As an exercise, copy out the entries exactly as written.

┏━━

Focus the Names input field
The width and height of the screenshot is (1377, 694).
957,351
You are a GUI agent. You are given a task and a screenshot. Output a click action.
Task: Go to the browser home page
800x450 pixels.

┗━━

• [Solved exercise]
Focus the Names input field
The width and height of the screenshot is (1377, 694).
957,351
You are a GUI agent. You are given a task and a screenshot. Output a click action.
Task: Go to the browser home page
800x450 pixels.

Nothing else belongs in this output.